I'm using STAR for mapping bacterial genomes.
I obtained the input data from antismash (GBK; n=1911) which I merged and converted into GFF3 and FASTA formats.
I'm retrieving an error when generating the index with the following code:
STAR --runThreadN 30 --runMode genomeGenerate --genomeDir /path_to_genome_dir --genomeFastaFiles /path_to_fasta.fna --sjdbGTFfile /path_to_GFF.gff --sjdbOverhang 149 --sjdbGTFtagExonParentTranscript Parent --sjdbGTFfeatureExon CDS --alignIntronMax 1 --genomeSAindexNbases 12
(Genome length: 51.097.461 bp)
The error is the following:
Aug 10 11:16:18 ..... started STAR run Aug 10 11:16:18 ... starting to generate Genome files Aug 10 11:16:23 ... starting to sort Suffix Array. This may take a long time... Aug 10 11:16:26 ... sorting Suffix Array chunks and saving them to disk... Aug 10 11:16:58 ... loading chunks from disk, packing SA... Aug 10 11:17:02 ... finished generating suffix array Aug 10 11:17:02 ... generating Suffix Array index Aug 10 11:17:12 ... completed Suffix Array index Aug 10 11:17:12 ..... processing annotations GTF terminate called after throwing an instance of 'std::out_of_range' what(): vector::_M_range_check Abortado (`core' generado)
I found a previous question about the same error message, but it remains unanswered.
Reading the messages of an issue in the tool's github, I realised that the ninth column of the GFF does not contain "transcript_id" or "gene_id". There it appears:
STAR requires "transcript_id" in each "exon" line of the GTF file. Otherwise it would not know which transcript the exon belongs to, and won't be able to make junctions.
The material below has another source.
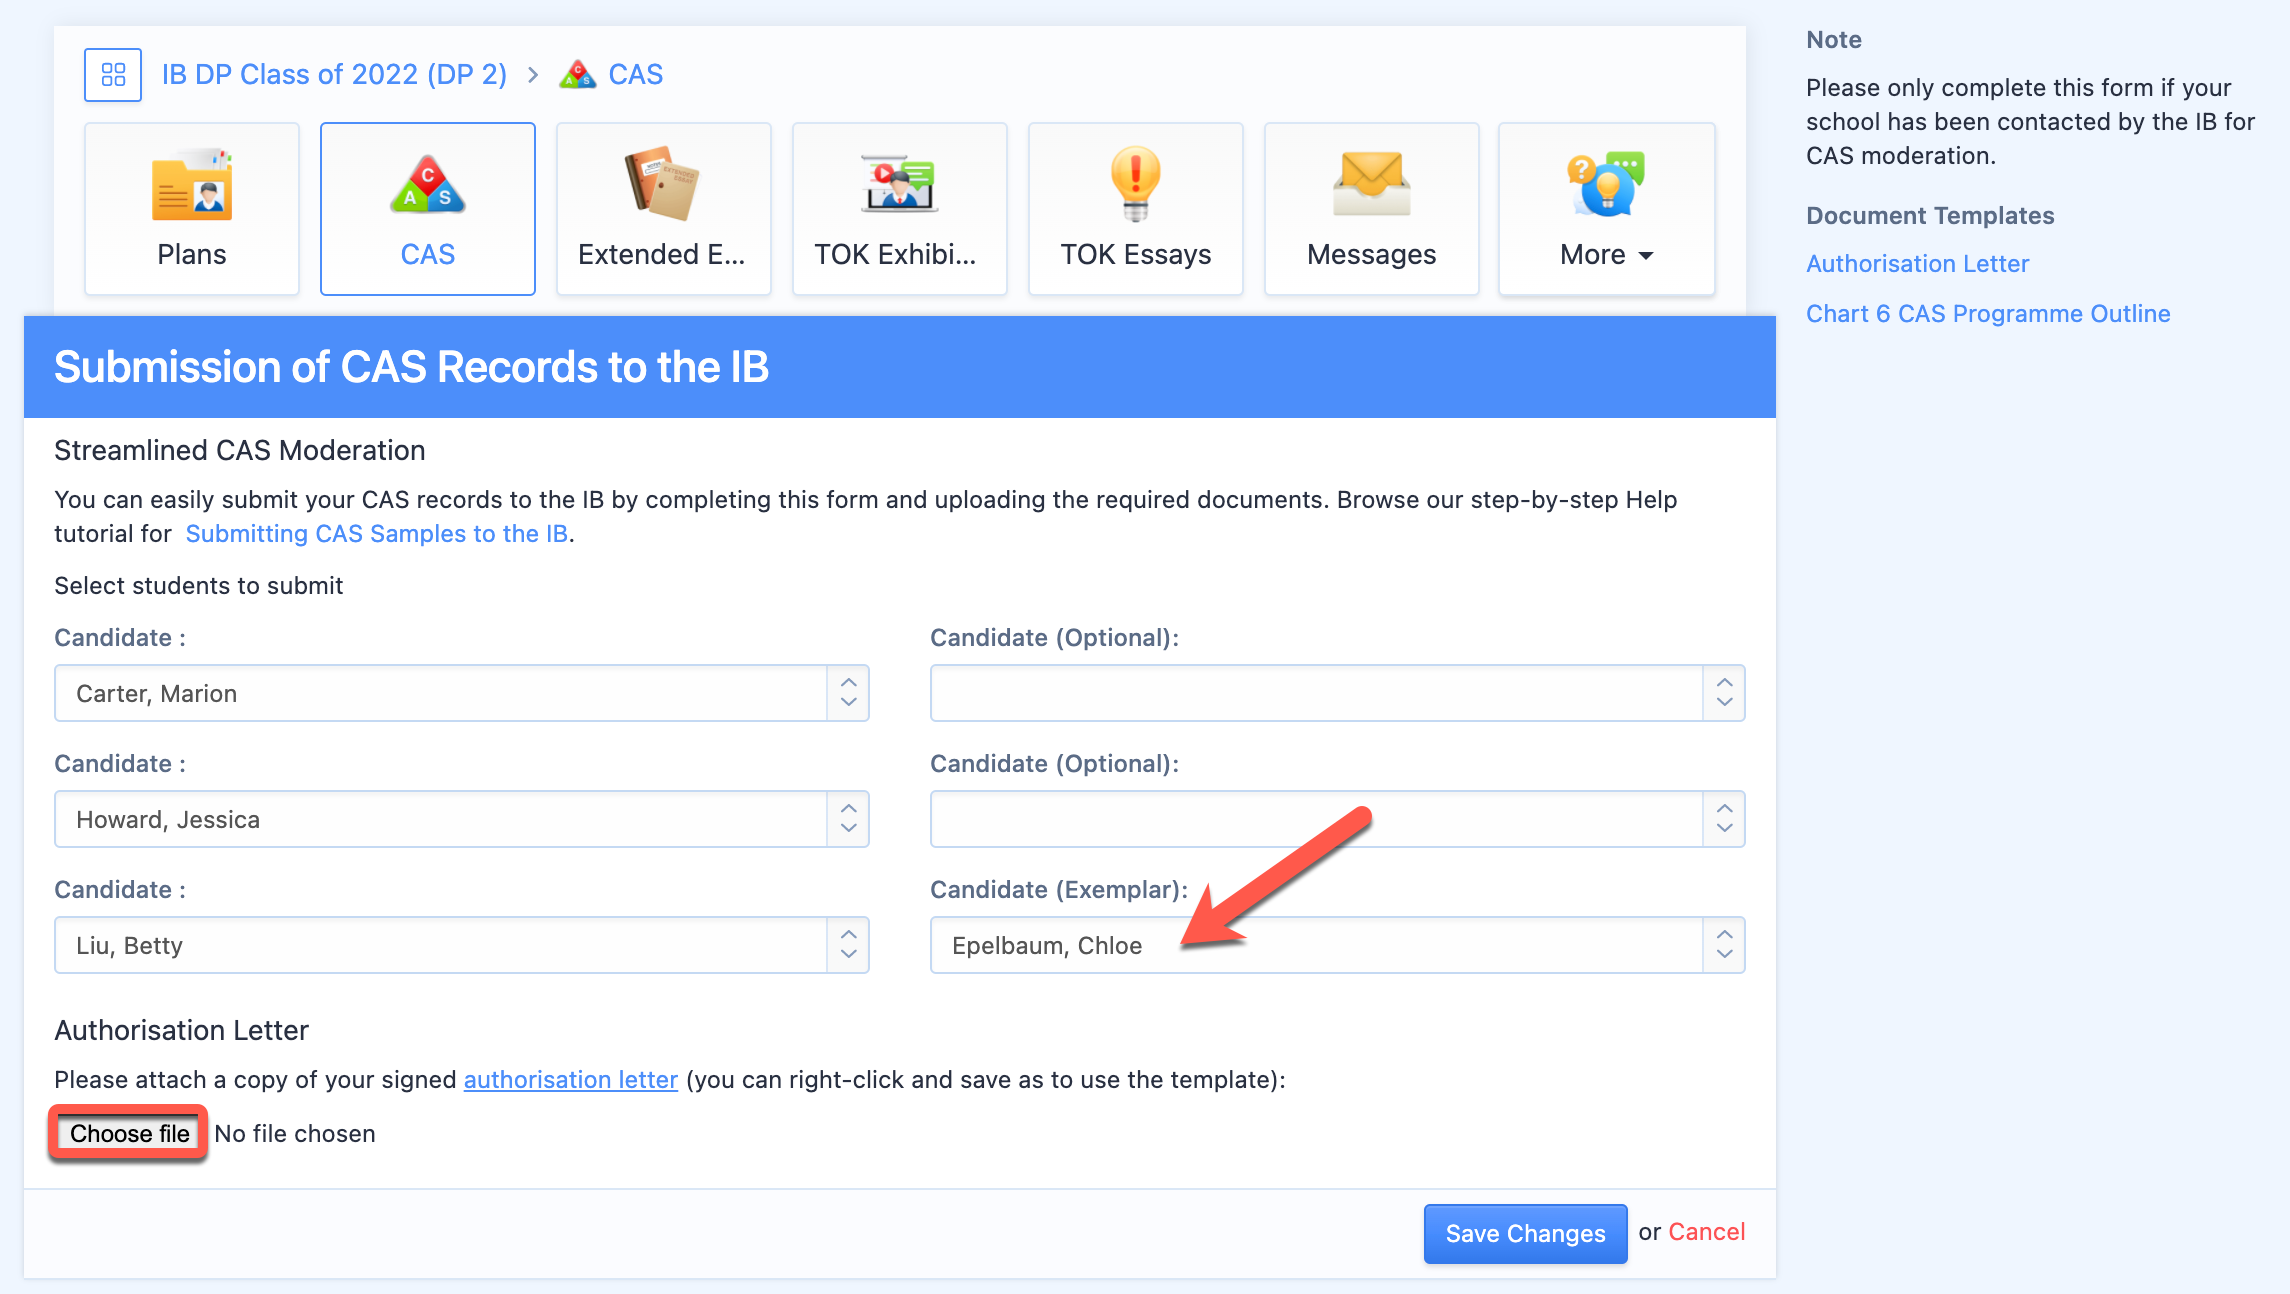
Task: Open the Exemplar candidate Epelbaum, Chloe dropdown
Action: click(1337, 945)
I will replace this hard requirement with a warning in the next release. (12-Nov-2015)
In the manual (4-May-2021), it seems that this is solved with the parameter
In addition to the aforementioned options, for GFF3 formatted annotations you need to use --sjdbGTFtagExonParentTranscript Parent. In general, for --sjdbGTFfile files STAR only processes lines which have --sjdbGTFfeatureExon (=exon by default) in the 3rd field (column). The exons are assigned to the transcripts using parent-child relationship defined by the --sjdbGTFtagExonParentTranscript (=transcript id by default) GTF/GFF attribute.
However, it appears that this is not the issue, as "transcript id" and "exon" have been modified to "Parent" and "CDS", respectively.
But if it was, would it be enough to replace "ID" for "transcript_id"? Here a line of how it looks like:
ISL001_ctg1 GenBank CDS 8645 8890 . - 1 ID=ctg1_124; nRPS_PKS=Domain: PP-binding (3-72). E-value: 5.9e-16. Score: 50.6. Matches aSDomain: nrpspksdomains_ctg1_124_PP-binding.1, type: other; Name=ctg1_124; gene_functions=biosynthetic-additional (rule-based-clusters) PP-binding; gene_kind=biosynthetic-additional; sec_met_domain=PP-binding (E-value: 3.3e-15%2C bitscore: 50.6%2C seeds: 164%2C tool: rule-based-clusters); transl_table=11; translation=length.81
Another imprecision is that the ID refers to the name of the gene but not to the genome where it came from. The correct gene_id is ISL001_ctg1_124. Does the first column account for this, without needing any more details in the ninth to properly map?